The overall quality of the recruitment and selection processes for the trainees (and trainers) will be important. The recruitment plan should include the types of institutions from which trainees will be recruited, along with the plan to reach out to individuals from disciplines and institutions with lower levels of CI adoption as well as from underrepresented groups. Assessment of the project is another crucial element. Projects should include plans to evaluate the success of the training and the attainment of the planned short- and long-term goals. PIs should identify the expected competencies and outcomes along with performance measures and an evaluation timetable. There must be mechanisms for regular feedback from the evaluator and the trainees to the PI team and for feedback to inform practice. Proposers may consult The 2010 User-Friendly Handbook for Project Evaluation for guidance on the elements of a good evaluation plan.

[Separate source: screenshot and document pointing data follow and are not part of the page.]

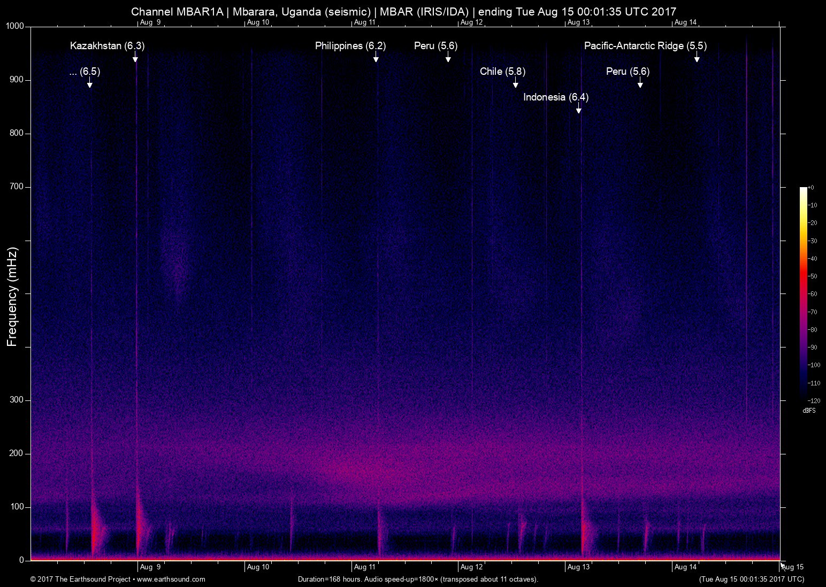826x587 pixels.
Task: Click the Philippines (6.2) event arrow
Action: click(x=376, y=58)
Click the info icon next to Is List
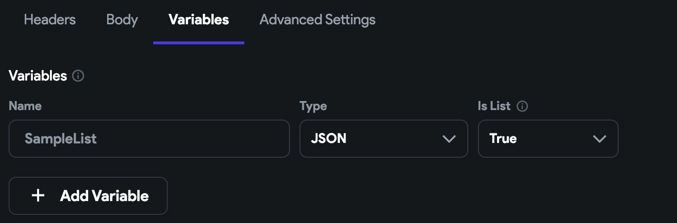The image size is (677, 223). (x=522, y=106)
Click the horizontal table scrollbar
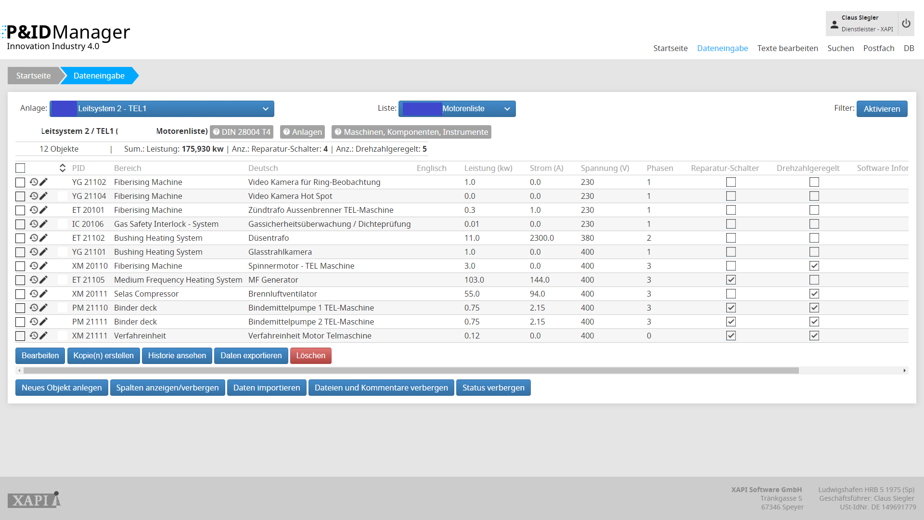Viewport: 924px width, 520px height. [x=411, y=371]
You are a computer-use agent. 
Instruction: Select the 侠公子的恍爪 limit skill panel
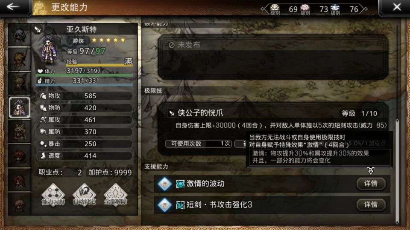coord(273,129)
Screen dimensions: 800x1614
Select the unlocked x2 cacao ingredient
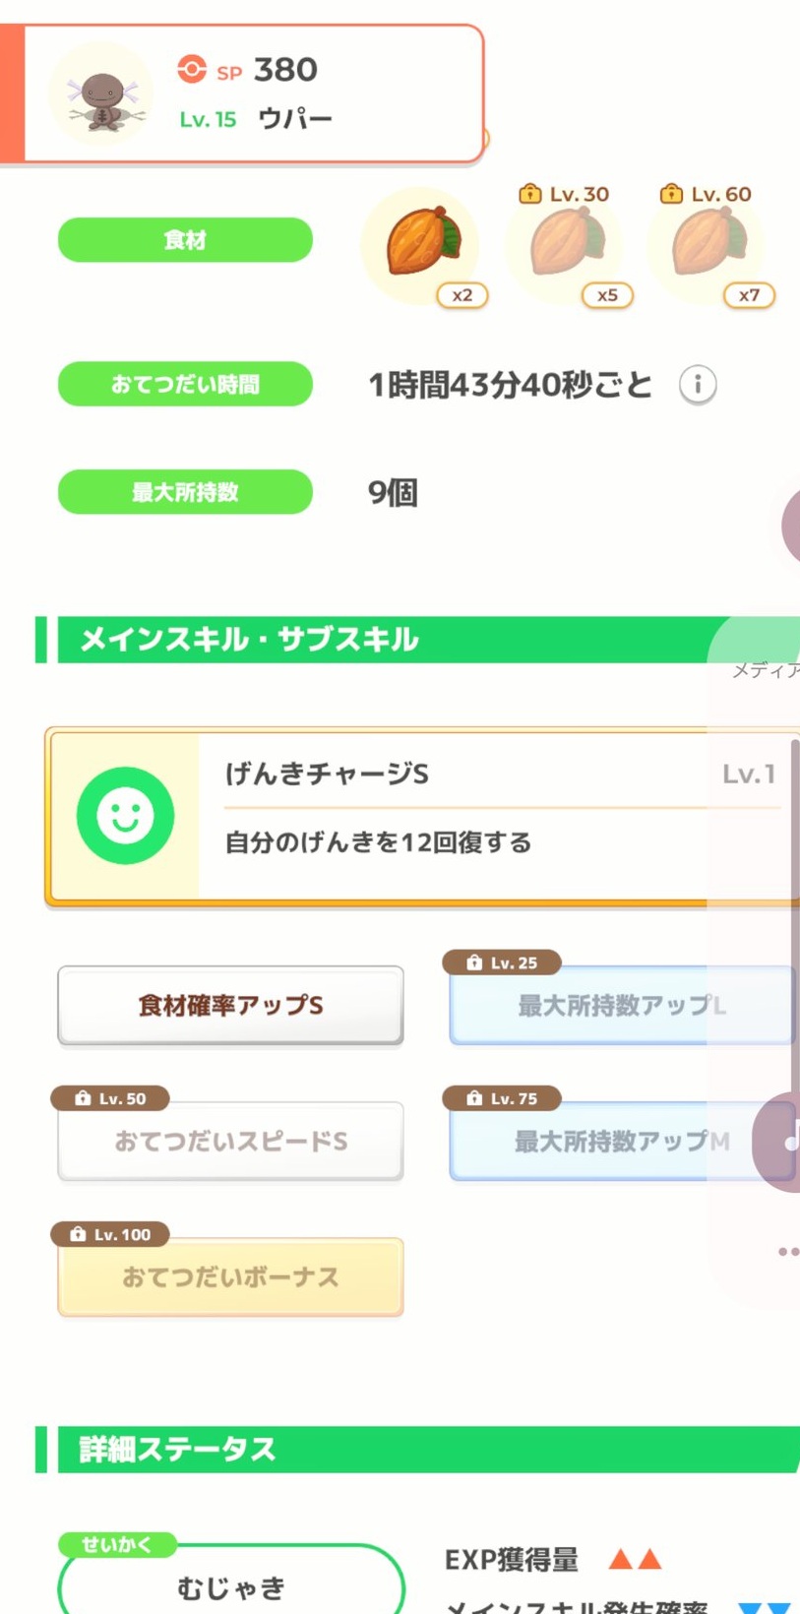(421, 242)
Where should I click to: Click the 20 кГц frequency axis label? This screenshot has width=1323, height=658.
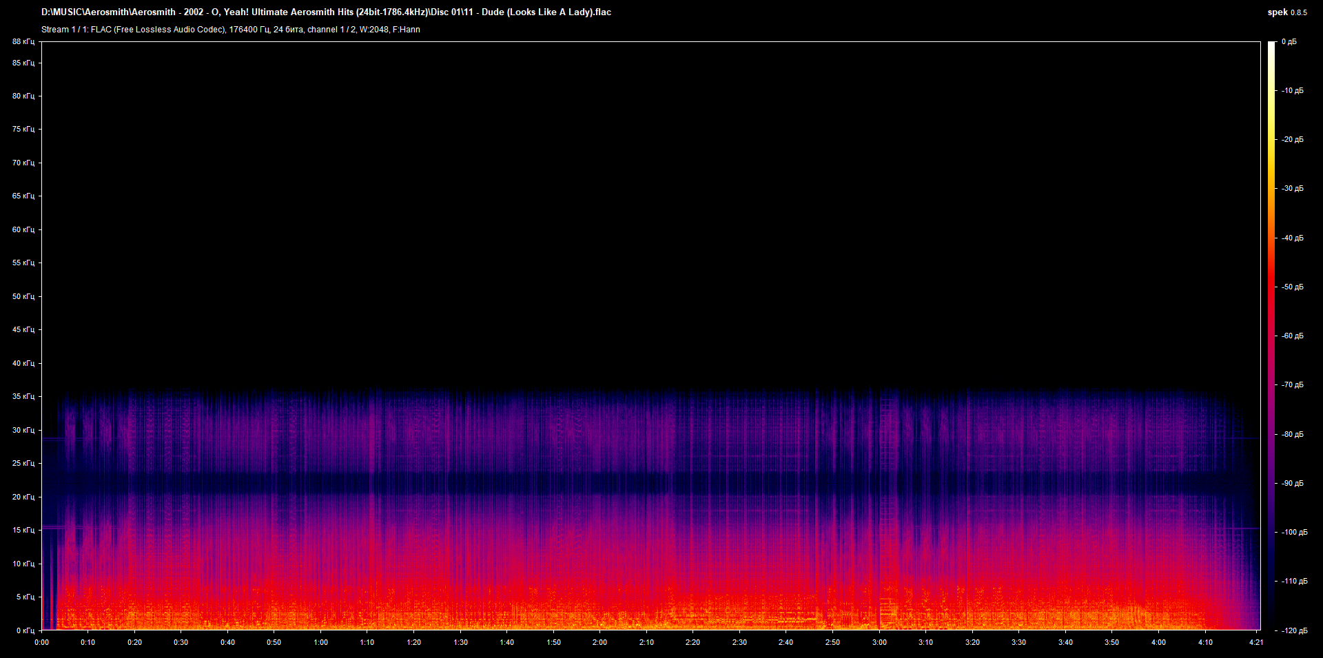pyautogui.click(x=23, y=497)
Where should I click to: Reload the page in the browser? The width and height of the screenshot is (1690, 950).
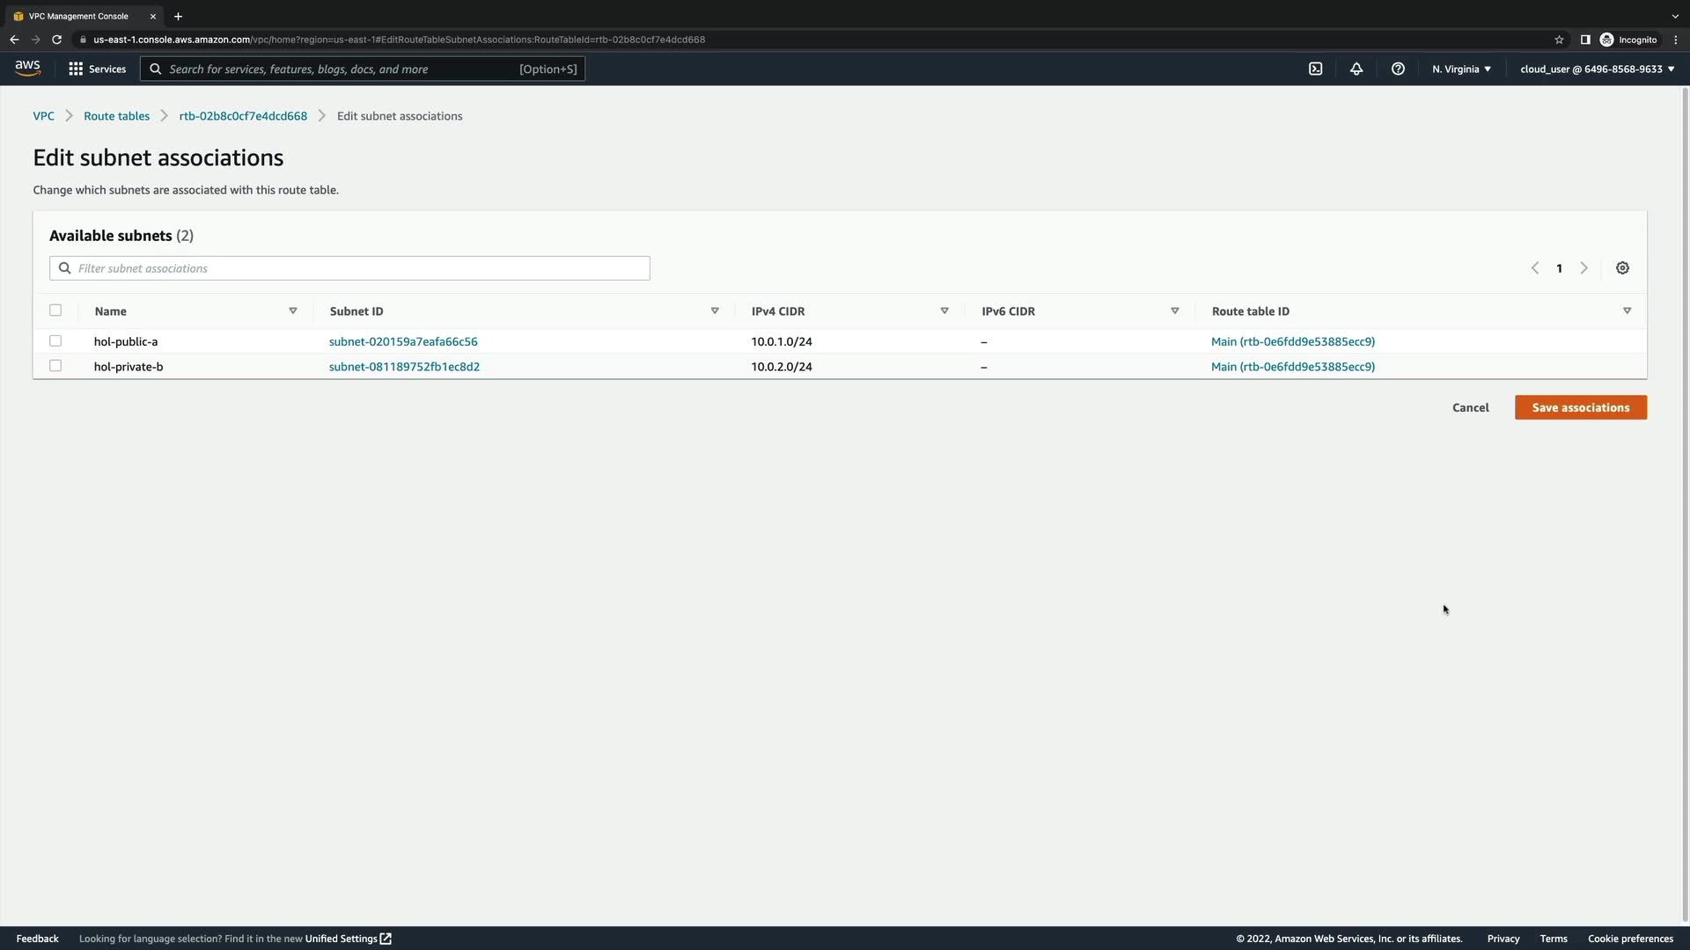[56, 40]
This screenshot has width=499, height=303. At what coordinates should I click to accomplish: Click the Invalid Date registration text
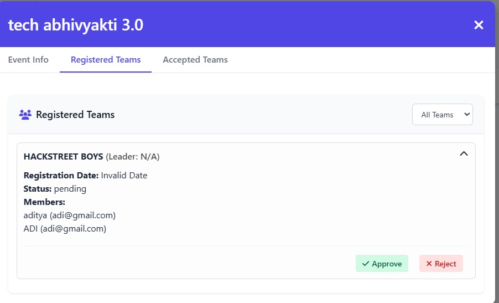pos(124,176)
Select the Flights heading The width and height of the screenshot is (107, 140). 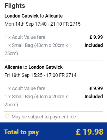(x=15, y=6)

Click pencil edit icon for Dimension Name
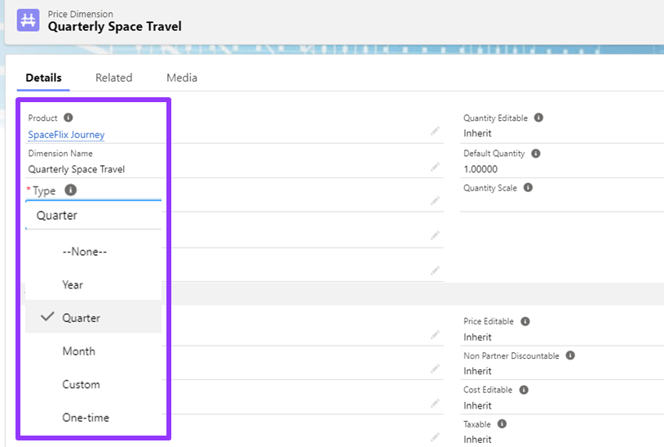pyautogui.click(x=436, y=167)
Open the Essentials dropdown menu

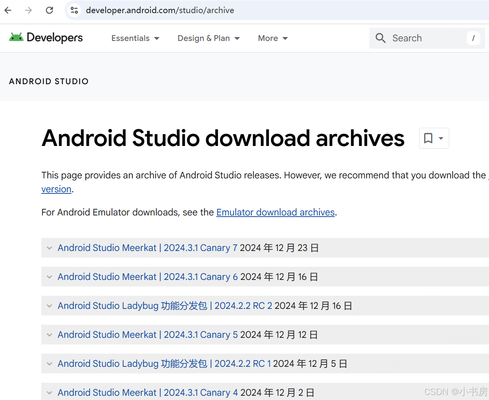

A sample project may include a planning/coordination workshop of key stakeholder communities and partners to crystallize needs and create a robust roadmap, creation/gathering of curricular topics and training material, followed by a series of summer training workshops -- with feedback loops among the phases, and complementary activities for community engagement, dissemination, adoption, new partnerships, and backbone formation and strengthening. Some example projects, serving only to exemplify the nature of the three submission tracks, are as follows:

i. CI Professionals track: (a) Training and certification of CI Professionals in cybersecurity technology and management; and (b) Working with neuroscientists to effectively use advanced CI to share software and data;
ii. Domain science and engineering track: (a) Training geoscience graduate students to develop scalable, parallel, and distributed software for high-performance computing; and (b) Cross-training of computing and engineering students and faculty in advanced manufacturing; and
iii. Computational and data science literacy track: (a) Instructor training for computational science literacy across all science, technology, engineering, and mathematics (STEM) disciplines in minimum core topics; and (b) Software and data literacy for natural science undergraduates.